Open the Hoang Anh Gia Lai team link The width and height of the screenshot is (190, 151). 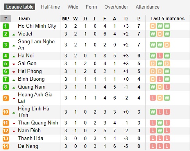pos(35,98)
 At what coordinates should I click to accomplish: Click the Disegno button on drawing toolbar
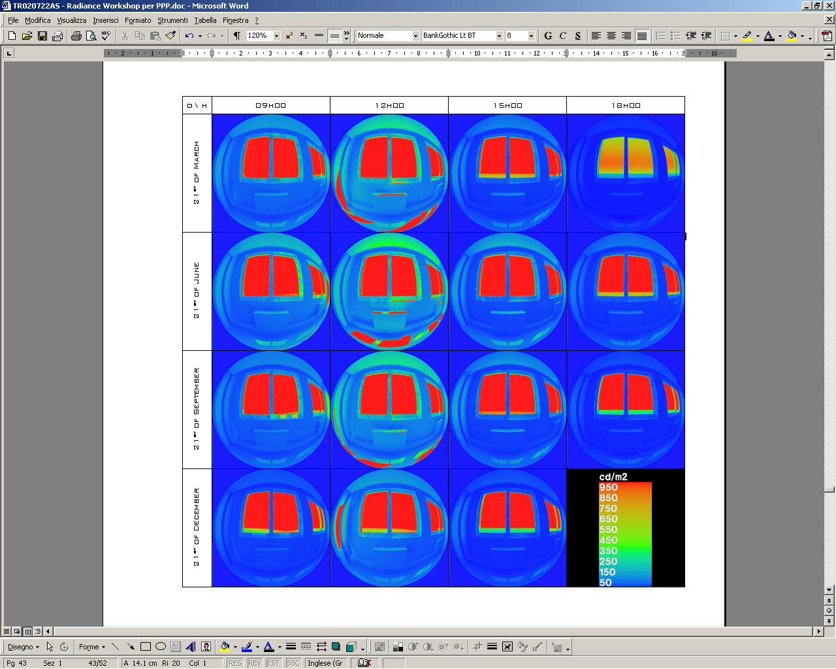23,647
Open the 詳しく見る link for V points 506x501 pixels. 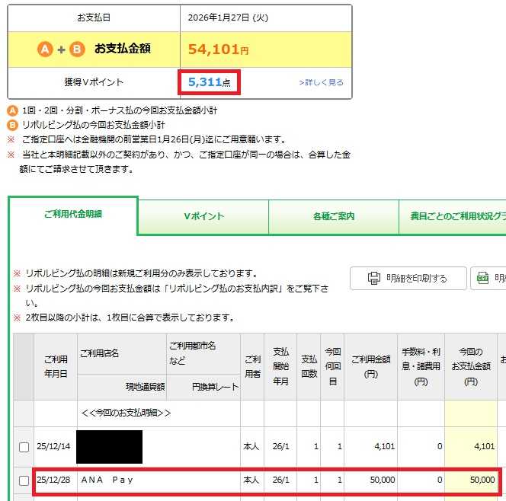coord(321,82)
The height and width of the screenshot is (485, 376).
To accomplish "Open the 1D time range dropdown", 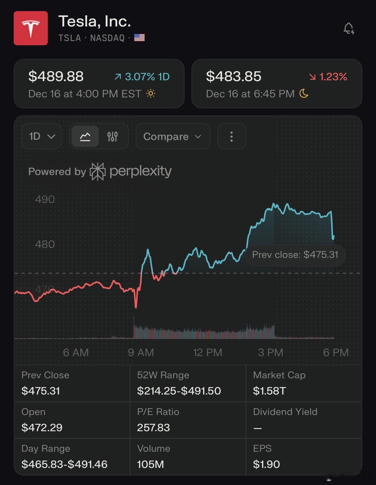I will click(42, 137).
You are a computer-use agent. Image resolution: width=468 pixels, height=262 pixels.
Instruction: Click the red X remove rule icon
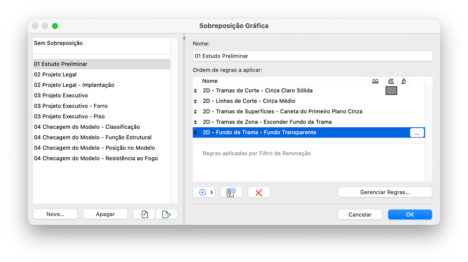259,192
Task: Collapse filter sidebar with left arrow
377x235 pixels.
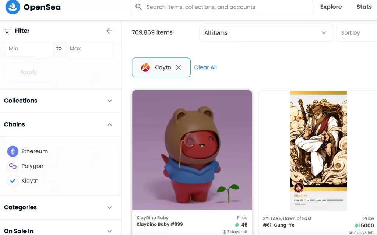Action: click(x=109, y=31)
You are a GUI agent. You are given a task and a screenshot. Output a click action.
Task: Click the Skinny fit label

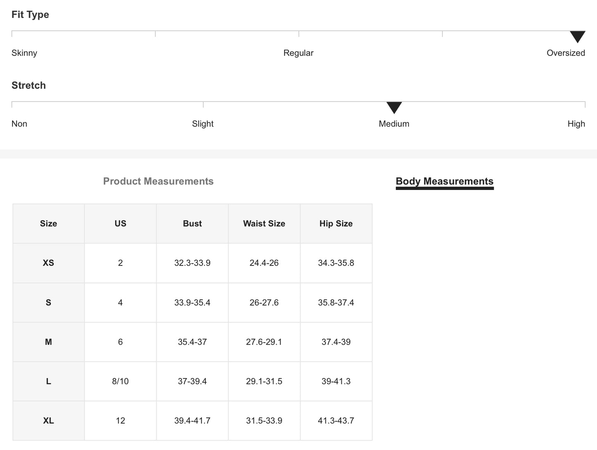(x=24, y=53)
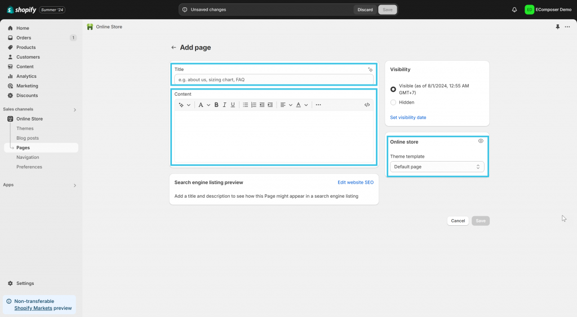Switch editor to HTML code view
Viewport: 577px width, 317px height.
tap(367, 105)
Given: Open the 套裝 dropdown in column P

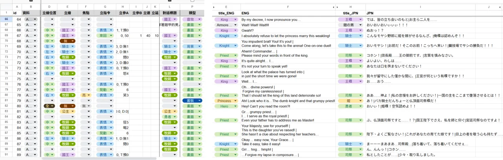Looking at the screenshot, I should tap(192, 101).
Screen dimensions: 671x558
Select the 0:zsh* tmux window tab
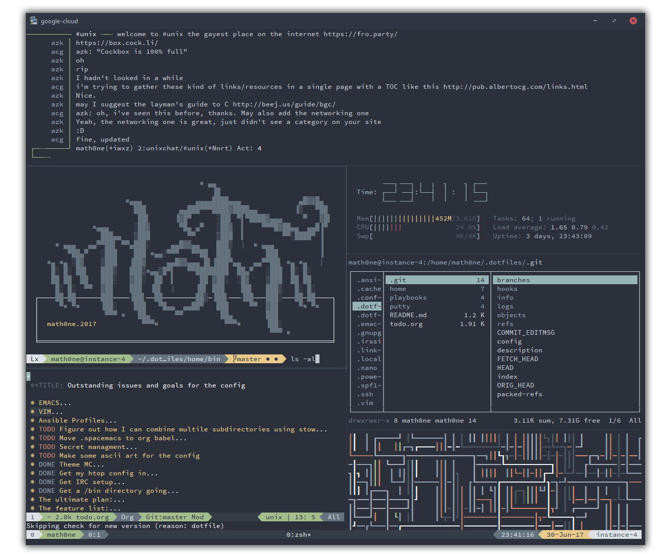pyautogui.click(x=298, y=535)
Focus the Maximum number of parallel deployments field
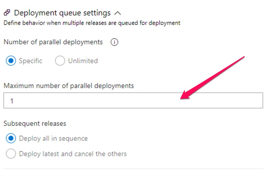 click(133, 100)
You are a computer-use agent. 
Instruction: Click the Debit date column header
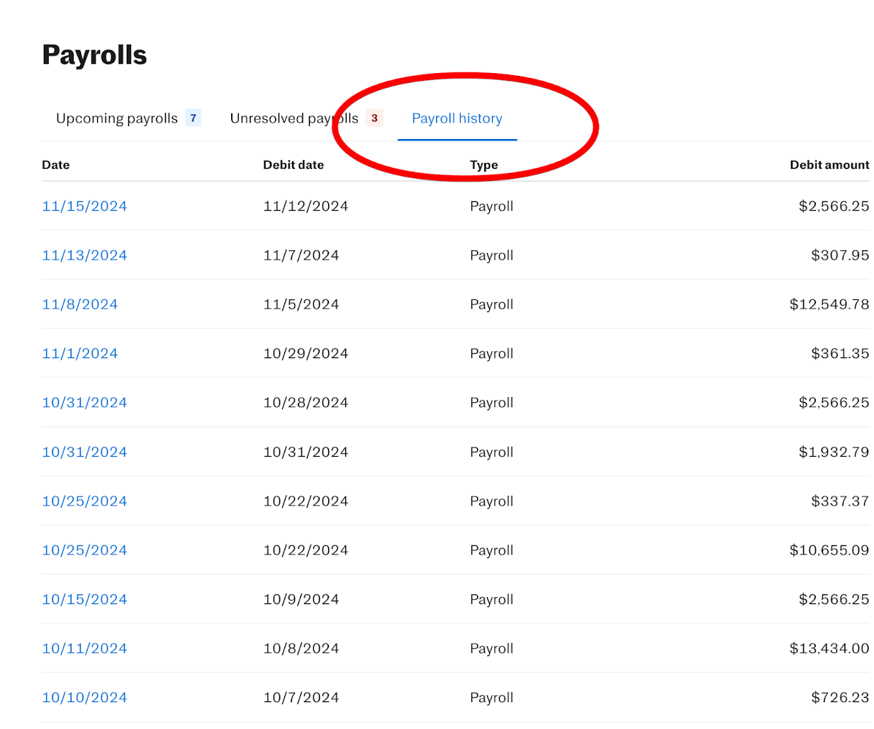coord(293,165)
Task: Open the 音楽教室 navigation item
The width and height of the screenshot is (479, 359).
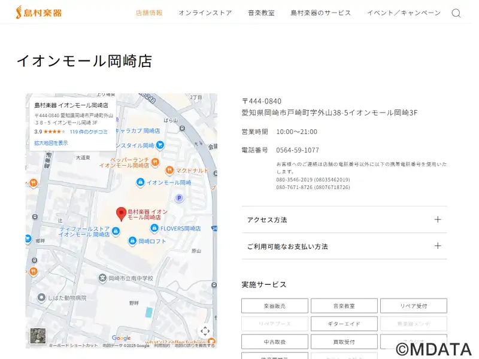Action: pos(261,13)
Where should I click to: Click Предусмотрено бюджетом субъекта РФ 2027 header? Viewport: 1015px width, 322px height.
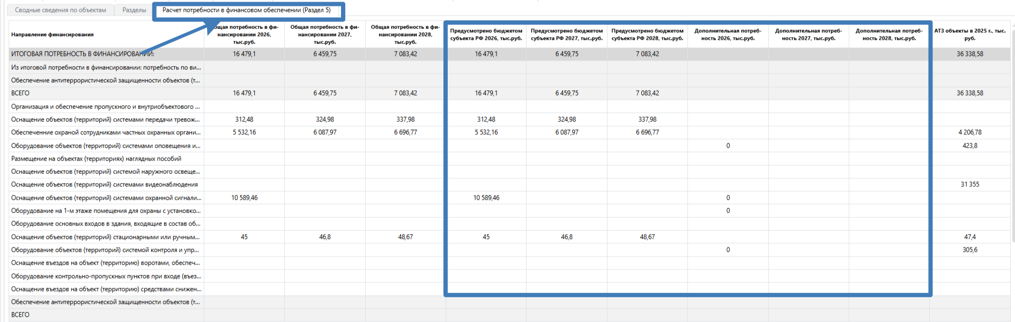(x=567, y=34)

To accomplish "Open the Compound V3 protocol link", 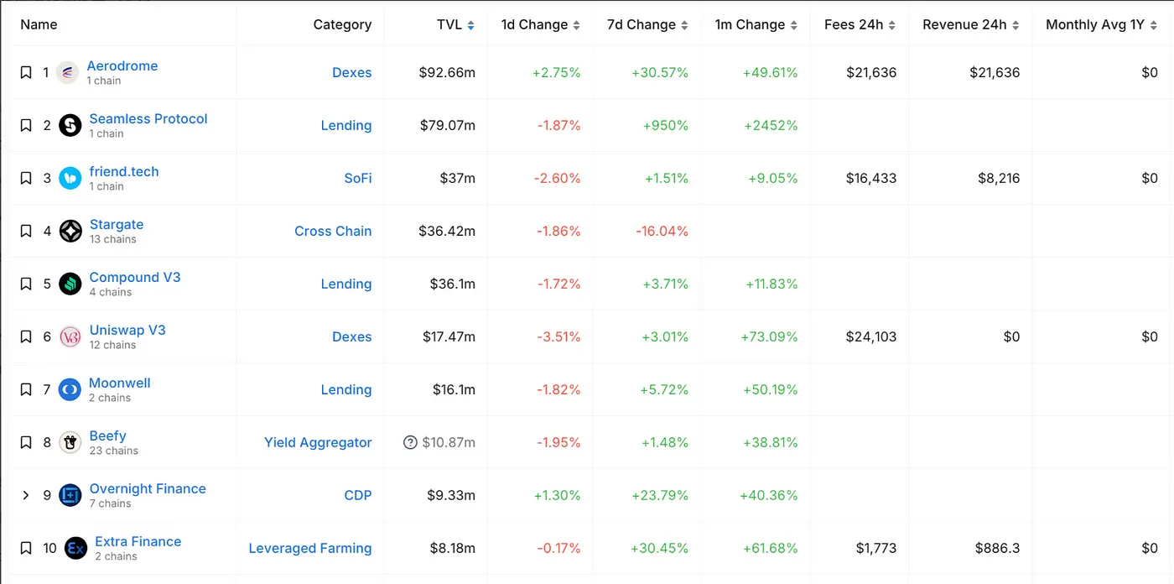I will [x=135, y=278].
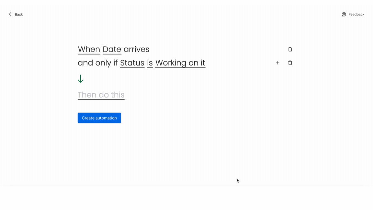Open the 'Feedback' text link
The image size is (373, 210).
(x=356, y=15)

Task | When a line in the listing has the word "agent", return that line.

Exercise output |
You are a computer-use agent. Image resolution: width=468 pixels, height=262 pixels.
You are a GUI agent. You are given a task and a screenshot. Output a click action.
You are a computer-use agent. 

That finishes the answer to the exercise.